Ridwan juga menjelaskan, secara umum pemberian cuti melahirkan bagi pekerja laki-laki di Indonesia belum diatur dalam aturan khusus. Jikapun terdapat perusahaan swasta yang memberlakukan kebijakan tersebut, jangka waktu cuti yang diberikan beragam.

Sebagai contoh, dalam Undang-undang Nomor 13 Tahun 2003 tentang Ketenagakerjaan Pasal 93 Ayat (4) huruf e, diatur bahwa pekerja laki-laki di Indonesia memperoleh hak cuti mendampingi istri melahirkan hanya selama dua hari.
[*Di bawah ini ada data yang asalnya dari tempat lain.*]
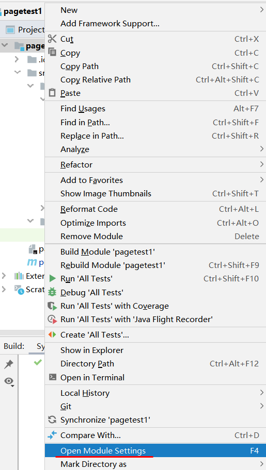
Task: Collapse the pagetest1 root project node
Action: pyautogui.click(x=5, y=45)
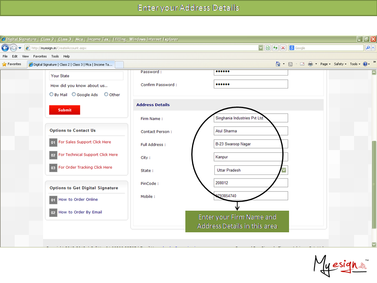Click the Print icon in command bar
377x283 pixels.
pos(310,64)
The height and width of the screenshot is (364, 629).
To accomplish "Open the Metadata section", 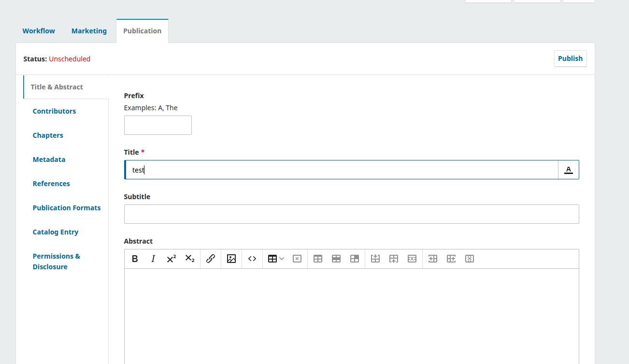I will (x=49, y=160).
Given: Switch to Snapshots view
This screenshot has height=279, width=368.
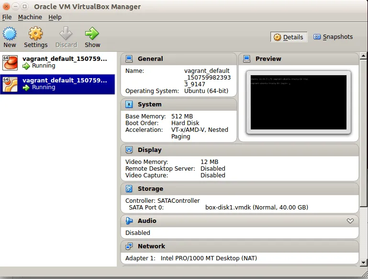Looking at the screenshot, I should point(333,37).
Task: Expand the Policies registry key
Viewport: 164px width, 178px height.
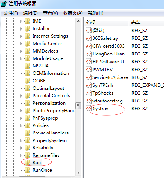Action: pyautogui.click(x=21, y=125)
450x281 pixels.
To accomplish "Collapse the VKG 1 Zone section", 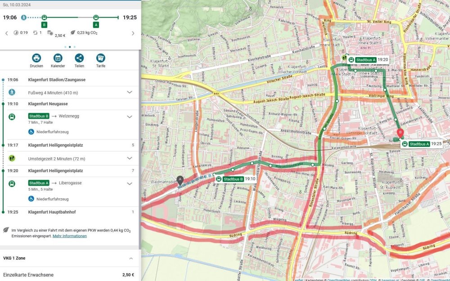I will [131, 259].

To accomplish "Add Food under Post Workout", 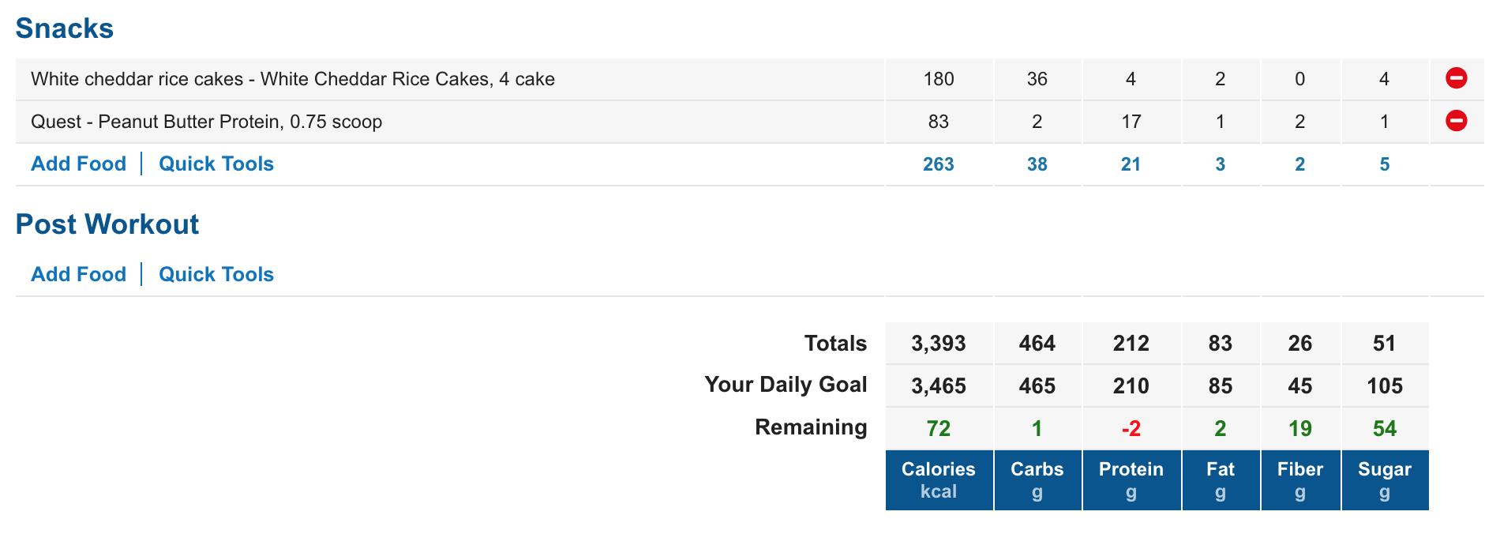I will pyautogui.click(x=78, y=274).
“Sementara itu, kebijakan cuti melahirkan bagi PNS laki-laki melalui CAP yang diatur dalam Peraturan Badan Kepegawaian Negara (BKN) Nomor 24 Tahun 2017 disebutkan bahwa lamanya cuti karena alasan penting ditentukan oleh pejabat yang berwenang memberikan cuti, paling lama satu bulan,” tutup Ridwan.